## Try it
List every line below containing "will".

## Dataset entries
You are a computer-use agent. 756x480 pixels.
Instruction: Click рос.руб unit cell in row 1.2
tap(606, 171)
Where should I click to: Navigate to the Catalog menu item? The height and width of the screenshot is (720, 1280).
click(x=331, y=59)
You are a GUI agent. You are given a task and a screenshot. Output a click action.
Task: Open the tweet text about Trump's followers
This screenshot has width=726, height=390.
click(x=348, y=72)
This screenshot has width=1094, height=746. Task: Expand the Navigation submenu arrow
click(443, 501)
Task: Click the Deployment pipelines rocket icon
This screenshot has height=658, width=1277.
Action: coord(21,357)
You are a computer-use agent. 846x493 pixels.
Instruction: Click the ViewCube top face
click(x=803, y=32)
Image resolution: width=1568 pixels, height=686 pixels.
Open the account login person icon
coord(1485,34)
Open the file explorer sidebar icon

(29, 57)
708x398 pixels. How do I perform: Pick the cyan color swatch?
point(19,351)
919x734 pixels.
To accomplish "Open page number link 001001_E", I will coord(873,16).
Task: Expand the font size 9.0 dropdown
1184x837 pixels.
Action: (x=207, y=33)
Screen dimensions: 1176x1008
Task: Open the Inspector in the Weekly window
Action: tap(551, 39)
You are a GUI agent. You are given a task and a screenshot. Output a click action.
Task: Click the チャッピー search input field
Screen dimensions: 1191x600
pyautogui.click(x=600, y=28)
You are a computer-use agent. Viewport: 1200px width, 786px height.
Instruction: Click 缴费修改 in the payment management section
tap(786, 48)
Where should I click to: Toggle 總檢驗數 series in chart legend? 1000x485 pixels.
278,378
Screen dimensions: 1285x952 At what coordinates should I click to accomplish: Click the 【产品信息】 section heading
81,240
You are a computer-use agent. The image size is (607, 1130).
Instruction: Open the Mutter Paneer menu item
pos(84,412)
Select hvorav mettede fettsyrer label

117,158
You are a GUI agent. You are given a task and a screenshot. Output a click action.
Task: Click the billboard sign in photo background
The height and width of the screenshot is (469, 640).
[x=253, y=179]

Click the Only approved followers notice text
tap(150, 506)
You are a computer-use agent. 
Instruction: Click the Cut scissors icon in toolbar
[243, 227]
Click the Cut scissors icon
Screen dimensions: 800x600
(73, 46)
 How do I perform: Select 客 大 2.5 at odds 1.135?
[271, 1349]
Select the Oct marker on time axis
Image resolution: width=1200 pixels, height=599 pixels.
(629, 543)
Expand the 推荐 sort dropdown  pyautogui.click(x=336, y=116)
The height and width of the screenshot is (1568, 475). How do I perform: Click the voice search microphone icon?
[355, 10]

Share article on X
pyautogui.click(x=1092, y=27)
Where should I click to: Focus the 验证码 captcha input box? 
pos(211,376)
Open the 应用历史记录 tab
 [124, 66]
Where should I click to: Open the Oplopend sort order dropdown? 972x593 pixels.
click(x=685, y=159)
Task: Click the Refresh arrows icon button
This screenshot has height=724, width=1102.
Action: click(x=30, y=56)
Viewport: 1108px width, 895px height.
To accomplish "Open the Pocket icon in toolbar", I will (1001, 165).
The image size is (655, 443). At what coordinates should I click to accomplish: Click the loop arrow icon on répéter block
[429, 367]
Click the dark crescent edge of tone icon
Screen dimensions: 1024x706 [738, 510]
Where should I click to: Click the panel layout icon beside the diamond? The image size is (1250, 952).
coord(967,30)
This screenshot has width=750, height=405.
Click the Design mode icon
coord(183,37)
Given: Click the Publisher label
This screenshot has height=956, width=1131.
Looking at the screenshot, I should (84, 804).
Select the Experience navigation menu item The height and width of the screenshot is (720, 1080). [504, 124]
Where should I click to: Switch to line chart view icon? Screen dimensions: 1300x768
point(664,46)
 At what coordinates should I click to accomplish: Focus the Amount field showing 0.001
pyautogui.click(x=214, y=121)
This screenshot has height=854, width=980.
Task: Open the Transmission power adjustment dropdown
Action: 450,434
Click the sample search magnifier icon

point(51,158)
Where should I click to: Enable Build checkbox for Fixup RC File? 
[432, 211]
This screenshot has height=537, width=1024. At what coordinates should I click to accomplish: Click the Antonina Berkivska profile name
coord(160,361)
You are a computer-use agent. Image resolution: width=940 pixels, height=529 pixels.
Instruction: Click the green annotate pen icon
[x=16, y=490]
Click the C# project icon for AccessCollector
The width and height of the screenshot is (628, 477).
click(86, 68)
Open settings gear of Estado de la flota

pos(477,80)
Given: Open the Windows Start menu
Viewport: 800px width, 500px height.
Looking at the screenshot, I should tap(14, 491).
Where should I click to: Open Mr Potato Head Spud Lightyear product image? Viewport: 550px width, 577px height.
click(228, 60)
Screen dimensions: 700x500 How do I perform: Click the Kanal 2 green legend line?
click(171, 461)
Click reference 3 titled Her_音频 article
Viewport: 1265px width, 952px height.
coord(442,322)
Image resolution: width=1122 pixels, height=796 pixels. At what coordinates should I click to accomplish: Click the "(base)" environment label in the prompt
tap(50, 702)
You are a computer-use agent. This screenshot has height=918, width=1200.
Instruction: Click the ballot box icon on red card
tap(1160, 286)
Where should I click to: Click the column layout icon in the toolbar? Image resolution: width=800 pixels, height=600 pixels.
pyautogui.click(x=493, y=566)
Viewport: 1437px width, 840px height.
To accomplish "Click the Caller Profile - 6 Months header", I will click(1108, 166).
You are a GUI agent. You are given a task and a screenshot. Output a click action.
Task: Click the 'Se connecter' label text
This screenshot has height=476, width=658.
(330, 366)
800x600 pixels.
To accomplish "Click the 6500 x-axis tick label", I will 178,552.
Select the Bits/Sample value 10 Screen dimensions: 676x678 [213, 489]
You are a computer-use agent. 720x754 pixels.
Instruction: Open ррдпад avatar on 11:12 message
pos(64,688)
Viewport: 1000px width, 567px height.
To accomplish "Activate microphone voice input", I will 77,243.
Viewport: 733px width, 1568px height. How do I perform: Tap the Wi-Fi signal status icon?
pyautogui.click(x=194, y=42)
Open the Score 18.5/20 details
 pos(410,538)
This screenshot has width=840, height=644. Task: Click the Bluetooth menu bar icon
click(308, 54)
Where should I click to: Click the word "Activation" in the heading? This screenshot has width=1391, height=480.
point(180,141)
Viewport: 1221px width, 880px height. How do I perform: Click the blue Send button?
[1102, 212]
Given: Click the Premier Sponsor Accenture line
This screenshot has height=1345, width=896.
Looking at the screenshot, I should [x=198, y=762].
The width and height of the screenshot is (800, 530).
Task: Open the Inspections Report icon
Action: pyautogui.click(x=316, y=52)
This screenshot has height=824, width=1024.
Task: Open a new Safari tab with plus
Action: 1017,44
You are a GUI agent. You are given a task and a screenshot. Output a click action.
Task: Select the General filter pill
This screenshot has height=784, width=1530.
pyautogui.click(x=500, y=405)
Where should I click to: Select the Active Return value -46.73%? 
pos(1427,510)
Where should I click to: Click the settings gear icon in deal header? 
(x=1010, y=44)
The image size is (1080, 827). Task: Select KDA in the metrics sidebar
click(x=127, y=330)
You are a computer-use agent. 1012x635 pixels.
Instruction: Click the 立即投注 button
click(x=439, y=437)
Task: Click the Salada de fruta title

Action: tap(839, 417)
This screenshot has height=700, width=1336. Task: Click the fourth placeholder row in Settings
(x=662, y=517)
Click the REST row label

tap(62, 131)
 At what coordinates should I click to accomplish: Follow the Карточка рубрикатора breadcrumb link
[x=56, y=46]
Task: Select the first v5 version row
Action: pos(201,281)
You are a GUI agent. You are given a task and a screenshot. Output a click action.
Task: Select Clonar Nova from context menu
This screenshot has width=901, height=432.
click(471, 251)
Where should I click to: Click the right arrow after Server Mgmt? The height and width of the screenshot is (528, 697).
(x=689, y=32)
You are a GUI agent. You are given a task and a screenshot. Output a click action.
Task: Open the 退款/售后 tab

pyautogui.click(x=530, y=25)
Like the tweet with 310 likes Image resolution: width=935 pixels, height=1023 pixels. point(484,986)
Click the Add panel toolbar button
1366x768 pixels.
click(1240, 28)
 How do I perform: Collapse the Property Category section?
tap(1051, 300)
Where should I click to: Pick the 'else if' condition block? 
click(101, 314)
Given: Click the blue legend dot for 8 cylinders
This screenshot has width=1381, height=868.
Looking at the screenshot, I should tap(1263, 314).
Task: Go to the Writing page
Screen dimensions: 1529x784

## Answer section
To accomplish "Open page number link 001001_E", I will coord(873,16).
To accomplish "Open the Pocket icon in toolbar", I will (1001, 165).
To accomplish "Click the Caller Profile - 6 Months header", I will click(1108, 166).
To accomplish "Click the 6500 x-axis tick label", I will 178,552.
To accomplish "Activate microphone voice input", I will 77,243.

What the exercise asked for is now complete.